Exercise text:
== Segment start ==
First, thank you to everyone who has posted comments wishing my mother a speedy recovery. She came through the surgery like a champ and is well on her way back to "normal" (whatever that is for anyone). As she said -- it was nice to have her nose straight again. :0) It was great spending time with her and I managed to take a ton of photos to share. I also may have, just may have mind you, done some retail therapy while there -- so I'll have some of that to share as well.
Honestly? Other than having a row of three seats to myself on the plane, my actual travels weren't all that strange. The strange part were the events at home that I missed. (Tink and Mr. Cornfields are fine) The first strange part happened while I was at Mom's -- on Valentine's Day I started getting wierd emails and text messages from friends -- all asking me if I were ok, if I'd heard the news? News? I was on my way back from picking up a late lunch at Sonic Burger -- what news? I mean really -- I live in the cornfields, what in the world can happen in the cornfields?
It turns out -- quite a bit. For those of you who have seen the news, you'll know there was another campus shooting on Valentine's Day at Northern Illinois University. So why all the calls to me? Because I am a part of the NIU community. That's my campus. It's part of my corner of the cornfields. I was lucky, I was nowhere near campus that day. I've been taking some time off from my studies this year, but if I hadn't -- I probably would have been in the thick of it. No, not in the hall where the shootings took place, but in one of the buildings nearby which houses my department and my former offices. When I heard what had happened and turned on the news I was stunned. I still am.
== Segment end ==
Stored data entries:
== Segment start ==
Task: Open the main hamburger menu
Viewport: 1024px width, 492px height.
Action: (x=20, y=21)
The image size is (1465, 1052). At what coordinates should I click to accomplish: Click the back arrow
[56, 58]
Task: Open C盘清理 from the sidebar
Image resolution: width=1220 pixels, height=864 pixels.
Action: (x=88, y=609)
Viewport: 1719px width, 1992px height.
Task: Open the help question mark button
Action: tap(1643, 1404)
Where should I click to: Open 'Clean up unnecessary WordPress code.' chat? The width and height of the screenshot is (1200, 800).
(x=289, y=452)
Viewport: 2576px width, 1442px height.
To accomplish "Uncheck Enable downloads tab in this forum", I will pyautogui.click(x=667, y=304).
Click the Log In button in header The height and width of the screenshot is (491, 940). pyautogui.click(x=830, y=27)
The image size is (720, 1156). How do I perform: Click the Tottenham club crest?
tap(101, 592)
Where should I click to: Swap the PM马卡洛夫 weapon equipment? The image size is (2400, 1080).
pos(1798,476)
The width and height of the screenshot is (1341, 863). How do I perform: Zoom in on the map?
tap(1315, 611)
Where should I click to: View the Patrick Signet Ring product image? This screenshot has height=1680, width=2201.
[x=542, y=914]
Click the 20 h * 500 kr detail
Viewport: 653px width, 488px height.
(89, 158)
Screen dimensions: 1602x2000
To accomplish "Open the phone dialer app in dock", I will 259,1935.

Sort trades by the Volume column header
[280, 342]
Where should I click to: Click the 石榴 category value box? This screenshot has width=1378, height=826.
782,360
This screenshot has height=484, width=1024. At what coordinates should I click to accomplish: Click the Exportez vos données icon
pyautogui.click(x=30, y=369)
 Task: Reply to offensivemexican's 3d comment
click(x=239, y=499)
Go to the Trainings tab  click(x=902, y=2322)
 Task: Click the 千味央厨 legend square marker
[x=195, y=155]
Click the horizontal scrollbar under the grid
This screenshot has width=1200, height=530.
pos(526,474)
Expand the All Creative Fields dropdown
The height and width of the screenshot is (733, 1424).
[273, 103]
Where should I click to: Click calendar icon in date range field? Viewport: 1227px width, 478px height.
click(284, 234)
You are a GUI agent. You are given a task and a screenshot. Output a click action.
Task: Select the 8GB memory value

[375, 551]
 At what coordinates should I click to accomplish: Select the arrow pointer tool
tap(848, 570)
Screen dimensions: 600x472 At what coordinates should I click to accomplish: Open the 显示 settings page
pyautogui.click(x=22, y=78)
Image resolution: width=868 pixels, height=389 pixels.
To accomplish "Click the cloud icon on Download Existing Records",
== Segment end ==
Problems and tasks:
• 1. In the blog post about the writer's trip and the news from home, on what day did the shooting at Northern Illinois University happen?
• 2. Pick up the blog post about the writer's trip and the news from home right after its last sentence and keep writing it.

List of answers:
• 1. Valentine's Day.

• 2.
I've been involved with NIU in one way or another for over 20 years now, as a child of a faculty member, an undergraduate student, a staff member, a graduate student, and a graduate assistant/instructor. NIU in many ways has been a home to me. The town that houses it has been part of my home base. Both are good places. They have their faults, don't get me wrong, but it's the type of place where you can go to the local businesses and be greeted by name. Or the post office. It's the type of place where you see folks you've known since you were in Jr. High and they ask about your parents, and your children. And now, it's a little darker. And a little more scary. But ultimately, it's still a good place. It's a good place to learn; it's a good place to live. The actions of one person will not overshadow that.
My heart and thoughts go out to the families of those who lost their lives and to those who were injured. I didn't know any of those killed personally -- but their absence impacts the entire community. For those injured, I wish them a speedy recovery. For those of my friends and colleagues who are busy with trying to put their campus back together so that students can return, my thoughts are with you.